# Assignment
Return the run of lines below that opens with the line containing "Youth Donut macarosn Golf Polo (17, 1370)" and closes with the line containing "Golf Polo Couple Family set flamingo", keeping each one exact.

Stored records
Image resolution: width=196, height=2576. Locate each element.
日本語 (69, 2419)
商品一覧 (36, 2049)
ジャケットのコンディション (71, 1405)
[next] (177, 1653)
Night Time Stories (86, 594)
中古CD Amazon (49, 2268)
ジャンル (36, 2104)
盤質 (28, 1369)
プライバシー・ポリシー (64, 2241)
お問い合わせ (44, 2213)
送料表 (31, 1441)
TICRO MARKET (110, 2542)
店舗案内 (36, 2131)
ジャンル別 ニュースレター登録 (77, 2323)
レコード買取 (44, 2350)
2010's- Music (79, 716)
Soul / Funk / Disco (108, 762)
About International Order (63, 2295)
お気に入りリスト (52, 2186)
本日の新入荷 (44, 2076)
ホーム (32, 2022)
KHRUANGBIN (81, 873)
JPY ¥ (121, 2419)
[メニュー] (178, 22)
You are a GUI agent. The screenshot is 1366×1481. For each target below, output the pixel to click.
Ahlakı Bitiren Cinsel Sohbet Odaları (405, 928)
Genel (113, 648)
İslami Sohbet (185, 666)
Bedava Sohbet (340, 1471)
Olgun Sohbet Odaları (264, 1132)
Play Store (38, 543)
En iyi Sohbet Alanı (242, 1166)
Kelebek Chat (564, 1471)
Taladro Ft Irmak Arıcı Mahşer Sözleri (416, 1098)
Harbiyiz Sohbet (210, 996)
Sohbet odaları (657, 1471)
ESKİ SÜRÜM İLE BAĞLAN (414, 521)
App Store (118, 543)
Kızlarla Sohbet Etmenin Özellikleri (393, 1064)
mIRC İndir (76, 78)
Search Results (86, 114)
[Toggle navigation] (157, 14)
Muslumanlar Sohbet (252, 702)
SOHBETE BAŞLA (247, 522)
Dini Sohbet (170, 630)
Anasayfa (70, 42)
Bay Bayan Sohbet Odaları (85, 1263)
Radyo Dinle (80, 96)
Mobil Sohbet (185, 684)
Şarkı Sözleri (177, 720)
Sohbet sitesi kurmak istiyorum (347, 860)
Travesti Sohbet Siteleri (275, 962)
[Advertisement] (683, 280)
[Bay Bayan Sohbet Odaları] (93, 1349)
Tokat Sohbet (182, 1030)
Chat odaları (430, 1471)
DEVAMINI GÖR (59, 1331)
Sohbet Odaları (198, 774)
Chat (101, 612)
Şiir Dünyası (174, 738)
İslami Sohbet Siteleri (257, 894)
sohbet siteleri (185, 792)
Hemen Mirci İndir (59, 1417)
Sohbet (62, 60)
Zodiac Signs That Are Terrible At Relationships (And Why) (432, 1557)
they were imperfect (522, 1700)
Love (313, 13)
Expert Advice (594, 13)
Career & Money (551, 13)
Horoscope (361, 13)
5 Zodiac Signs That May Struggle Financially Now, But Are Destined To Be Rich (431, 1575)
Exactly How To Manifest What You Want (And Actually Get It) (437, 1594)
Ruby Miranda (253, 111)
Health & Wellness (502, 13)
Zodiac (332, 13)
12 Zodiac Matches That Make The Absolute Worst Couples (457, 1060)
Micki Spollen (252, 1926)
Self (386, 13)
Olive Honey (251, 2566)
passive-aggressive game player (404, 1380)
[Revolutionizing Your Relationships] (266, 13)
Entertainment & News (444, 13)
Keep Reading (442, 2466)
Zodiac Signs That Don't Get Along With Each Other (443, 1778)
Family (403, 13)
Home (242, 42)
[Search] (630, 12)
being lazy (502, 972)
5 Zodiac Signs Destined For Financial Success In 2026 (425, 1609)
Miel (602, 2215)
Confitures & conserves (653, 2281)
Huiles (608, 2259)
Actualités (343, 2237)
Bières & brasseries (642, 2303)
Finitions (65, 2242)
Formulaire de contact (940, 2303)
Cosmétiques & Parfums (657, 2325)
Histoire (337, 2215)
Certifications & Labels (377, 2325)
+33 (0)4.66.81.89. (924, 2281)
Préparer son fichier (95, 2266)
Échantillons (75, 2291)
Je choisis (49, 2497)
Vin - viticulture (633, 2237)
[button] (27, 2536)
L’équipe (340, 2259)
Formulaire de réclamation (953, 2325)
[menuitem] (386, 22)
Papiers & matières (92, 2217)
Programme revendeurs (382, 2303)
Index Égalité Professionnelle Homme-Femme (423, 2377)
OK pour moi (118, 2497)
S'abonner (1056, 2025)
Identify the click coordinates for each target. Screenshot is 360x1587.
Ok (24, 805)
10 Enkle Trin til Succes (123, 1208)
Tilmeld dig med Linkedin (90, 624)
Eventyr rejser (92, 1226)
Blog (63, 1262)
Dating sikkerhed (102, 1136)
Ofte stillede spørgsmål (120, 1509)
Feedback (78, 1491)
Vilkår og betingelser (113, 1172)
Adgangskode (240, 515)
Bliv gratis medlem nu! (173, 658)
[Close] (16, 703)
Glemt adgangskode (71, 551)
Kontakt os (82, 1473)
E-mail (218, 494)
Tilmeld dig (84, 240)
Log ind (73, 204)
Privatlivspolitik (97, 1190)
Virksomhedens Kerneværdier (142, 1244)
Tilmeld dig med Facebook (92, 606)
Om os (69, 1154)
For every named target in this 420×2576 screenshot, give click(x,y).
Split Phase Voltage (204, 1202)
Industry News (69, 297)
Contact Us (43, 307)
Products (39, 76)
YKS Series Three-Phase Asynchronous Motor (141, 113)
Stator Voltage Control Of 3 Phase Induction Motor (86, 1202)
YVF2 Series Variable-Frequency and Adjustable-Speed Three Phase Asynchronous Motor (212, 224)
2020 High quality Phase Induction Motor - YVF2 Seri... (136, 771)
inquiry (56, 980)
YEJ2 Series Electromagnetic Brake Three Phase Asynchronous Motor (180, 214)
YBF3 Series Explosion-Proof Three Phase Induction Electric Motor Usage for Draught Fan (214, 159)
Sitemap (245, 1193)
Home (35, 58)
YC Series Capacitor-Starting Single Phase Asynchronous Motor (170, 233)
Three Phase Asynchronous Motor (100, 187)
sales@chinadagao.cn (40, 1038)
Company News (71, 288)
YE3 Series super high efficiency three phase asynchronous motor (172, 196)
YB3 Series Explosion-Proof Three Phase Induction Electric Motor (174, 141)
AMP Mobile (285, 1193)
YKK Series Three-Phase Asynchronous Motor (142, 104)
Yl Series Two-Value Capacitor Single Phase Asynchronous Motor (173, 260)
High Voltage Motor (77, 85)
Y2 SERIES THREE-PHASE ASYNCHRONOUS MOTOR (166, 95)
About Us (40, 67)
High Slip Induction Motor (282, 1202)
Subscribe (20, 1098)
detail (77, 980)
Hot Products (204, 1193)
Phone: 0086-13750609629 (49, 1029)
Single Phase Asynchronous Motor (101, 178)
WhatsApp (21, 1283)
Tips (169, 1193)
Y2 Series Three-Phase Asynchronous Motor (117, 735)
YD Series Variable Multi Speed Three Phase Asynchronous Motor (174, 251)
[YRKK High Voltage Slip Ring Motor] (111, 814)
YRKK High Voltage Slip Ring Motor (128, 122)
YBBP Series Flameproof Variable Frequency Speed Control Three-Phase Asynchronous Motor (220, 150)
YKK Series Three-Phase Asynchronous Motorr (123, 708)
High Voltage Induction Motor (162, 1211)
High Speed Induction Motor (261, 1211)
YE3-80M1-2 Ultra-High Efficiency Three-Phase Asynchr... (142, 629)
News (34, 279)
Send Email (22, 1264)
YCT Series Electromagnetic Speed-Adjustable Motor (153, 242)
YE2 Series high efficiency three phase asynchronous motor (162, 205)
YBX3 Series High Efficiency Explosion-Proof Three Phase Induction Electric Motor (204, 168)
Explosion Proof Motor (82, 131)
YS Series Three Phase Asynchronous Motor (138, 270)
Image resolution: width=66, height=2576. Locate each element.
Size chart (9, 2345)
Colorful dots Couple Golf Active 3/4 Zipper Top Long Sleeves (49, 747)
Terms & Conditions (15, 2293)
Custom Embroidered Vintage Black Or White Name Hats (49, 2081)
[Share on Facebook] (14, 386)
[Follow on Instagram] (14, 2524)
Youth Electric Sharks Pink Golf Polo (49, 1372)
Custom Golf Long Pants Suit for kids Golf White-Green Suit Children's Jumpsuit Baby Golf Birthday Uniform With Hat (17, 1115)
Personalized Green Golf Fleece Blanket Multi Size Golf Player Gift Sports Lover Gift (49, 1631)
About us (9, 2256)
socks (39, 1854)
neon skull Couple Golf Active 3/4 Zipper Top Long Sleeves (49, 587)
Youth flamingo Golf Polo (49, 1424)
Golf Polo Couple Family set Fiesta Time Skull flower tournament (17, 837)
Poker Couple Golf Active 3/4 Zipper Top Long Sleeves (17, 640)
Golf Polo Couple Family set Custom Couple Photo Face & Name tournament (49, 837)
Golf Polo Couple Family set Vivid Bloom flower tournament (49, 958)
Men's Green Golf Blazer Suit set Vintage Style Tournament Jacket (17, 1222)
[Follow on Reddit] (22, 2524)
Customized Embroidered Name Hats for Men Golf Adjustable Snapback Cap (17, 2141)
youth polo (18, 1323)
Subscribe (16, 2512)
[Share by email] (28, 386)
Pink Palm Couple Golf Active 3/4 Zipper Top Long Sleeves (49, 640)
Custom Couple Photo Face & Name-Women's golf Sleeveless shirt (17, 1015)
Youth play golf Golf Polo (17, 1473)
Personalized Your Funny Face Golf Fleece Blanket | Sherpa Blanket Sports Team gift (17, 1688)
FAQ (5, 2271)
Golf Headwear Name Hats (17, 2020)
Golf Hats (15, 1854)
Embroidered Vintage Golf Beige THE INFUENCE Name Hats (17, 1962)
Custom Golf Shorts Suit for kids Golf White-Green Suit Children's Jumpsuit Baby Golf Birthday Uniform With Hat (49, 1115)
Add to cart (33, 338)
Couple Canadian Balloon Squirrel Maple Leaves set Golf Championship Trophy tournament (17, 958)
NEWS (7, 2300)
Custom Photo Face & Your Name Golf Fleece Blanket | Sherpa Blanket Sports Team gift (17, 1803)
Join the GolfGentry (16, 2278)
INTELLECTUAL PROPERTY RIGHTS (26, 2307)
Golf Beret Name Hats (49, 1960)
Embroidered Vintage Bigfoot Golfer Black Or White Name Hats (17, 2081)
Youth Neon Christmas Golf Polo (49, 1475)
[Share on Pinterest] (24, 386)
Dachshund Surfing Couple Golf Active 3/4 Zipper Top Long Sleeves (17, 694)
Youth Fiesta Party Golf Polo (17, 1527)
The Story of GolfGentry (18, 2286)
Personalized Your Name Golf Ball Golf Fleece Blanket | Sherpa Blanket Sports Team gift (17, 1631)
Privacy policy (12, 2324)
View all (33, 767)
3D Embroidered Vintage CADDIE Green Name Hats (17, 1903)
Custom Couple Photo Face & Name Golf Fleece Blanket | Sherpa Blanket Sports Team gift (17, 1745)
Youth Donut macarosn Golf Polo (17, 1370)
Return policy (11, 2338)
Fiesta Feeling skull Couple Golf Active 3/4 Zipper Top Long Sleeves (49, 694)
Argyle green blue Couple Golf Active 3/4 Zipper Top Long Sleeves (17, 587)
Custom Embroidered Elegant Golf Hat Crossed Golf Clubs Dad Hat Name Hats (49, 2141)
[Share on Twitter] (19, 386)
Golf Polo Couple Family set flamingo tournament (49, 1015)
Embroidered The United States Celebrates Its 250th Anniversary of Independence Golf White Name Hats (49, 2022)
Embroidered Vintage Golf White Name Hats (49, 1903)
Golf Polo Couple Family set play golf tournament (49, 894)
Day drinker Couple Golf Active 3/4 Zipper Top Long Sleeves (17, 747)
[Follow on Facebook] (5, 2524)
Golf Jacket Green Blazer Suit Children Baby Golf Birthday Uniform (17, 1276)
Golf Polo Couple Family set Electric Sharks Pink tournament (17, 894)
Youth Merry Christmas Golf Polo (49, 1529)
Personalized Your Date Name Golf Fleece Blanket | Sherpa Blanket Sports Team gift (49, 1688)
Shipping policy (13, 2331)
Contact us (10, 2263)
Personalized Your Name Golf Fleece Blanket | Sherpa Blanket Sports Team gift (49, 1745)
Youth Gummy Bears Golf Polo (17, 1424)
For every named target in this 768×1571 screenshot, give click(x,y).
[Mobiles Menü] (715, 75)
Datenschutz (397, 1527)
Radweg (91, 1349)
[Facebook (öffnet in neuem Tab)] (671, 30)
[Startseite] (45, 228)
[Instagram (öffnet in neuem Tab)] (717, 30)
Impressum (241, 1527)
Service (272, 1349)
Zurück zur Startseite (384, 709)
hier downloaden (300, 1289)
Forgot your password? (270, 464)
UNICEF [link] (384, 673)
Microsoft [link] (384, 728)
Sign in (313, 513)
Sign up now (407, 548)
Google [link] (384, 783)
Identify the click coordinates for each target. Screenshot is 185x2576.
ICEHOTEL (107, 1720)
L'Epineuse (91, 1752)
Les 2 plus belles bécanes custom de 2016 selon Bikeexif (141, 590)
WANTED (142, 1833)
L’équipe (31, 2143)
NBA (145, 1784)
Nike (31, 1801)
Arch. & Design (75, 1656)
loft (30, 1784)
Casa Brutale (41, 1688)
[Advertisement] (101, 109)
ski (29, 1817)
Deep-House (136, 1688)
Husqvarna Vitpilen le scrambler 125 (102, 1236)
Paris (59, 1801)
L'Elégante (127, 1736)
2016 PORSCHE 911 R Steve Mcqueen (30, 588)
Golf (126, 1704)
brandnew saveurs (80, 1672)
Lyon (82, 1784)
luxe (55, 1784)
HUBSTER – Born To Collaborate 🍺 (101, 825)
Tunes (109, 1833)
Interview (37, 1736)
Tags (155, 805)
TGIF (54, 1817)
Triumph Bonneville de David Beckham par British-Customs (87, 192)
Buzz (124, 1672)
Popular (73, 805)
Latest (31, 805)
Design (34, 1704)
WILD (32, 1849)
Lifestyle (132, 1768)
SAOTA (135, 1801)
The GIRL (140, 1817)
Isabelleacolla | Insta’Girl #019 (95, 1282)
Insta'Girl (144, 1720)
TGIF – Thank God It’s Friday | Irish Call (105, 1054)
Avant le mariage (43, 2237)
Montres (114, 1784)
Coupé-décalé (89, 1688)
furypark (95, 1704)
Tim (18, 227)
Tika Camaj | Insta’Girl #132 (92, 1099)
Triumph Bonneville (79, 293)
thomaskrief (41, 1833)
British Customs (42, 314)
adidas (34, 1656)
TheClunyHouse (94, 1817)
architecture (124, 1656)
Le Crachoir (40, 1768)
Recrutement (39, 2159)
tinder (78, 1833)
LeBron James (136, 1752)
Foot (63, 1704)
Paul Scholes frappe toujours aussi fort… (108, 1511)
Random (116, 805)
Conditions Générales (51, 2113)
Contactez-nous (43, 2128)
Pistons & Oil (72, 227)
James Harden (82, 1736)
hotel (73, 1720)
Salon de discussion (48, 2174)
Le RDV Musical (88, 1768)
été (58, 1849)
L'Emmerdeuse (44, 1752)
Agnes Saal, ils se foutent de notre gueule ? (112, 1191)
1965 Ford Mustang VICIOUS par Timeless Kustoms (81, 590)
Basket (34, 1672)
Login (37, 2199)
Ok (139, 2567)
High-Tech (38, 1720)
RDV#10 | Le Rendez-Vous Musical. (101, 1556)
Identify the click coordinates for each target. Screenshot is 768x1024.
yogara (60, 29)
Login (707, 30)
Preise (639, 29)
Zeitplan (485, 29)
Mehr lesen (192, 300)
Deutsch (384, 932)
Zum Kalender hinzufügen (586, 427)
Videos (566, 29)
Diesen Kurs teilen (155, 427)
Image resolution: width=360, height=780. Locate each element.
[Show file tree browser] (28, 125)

# Task output
Youth Donut macarosn Golf Polo (17, 1370)
Return policy (11, 2338)
Fiesta Feeling skull Couple Golf Active 3/4 Zipper Top Long Sleeves (49, 694)
Argyle green blue Couple Golf Active 3/4 Zipper Top Long Sleeves (17, 587)
Custom Embroidered Elegant Golf Hat Crossed Golf Clubs Dad Hat Name Hats (49, 2141)
[Share on Twitter] (19, 386)
Golf Polo Couple Family set flamingo tournament (49, 1015)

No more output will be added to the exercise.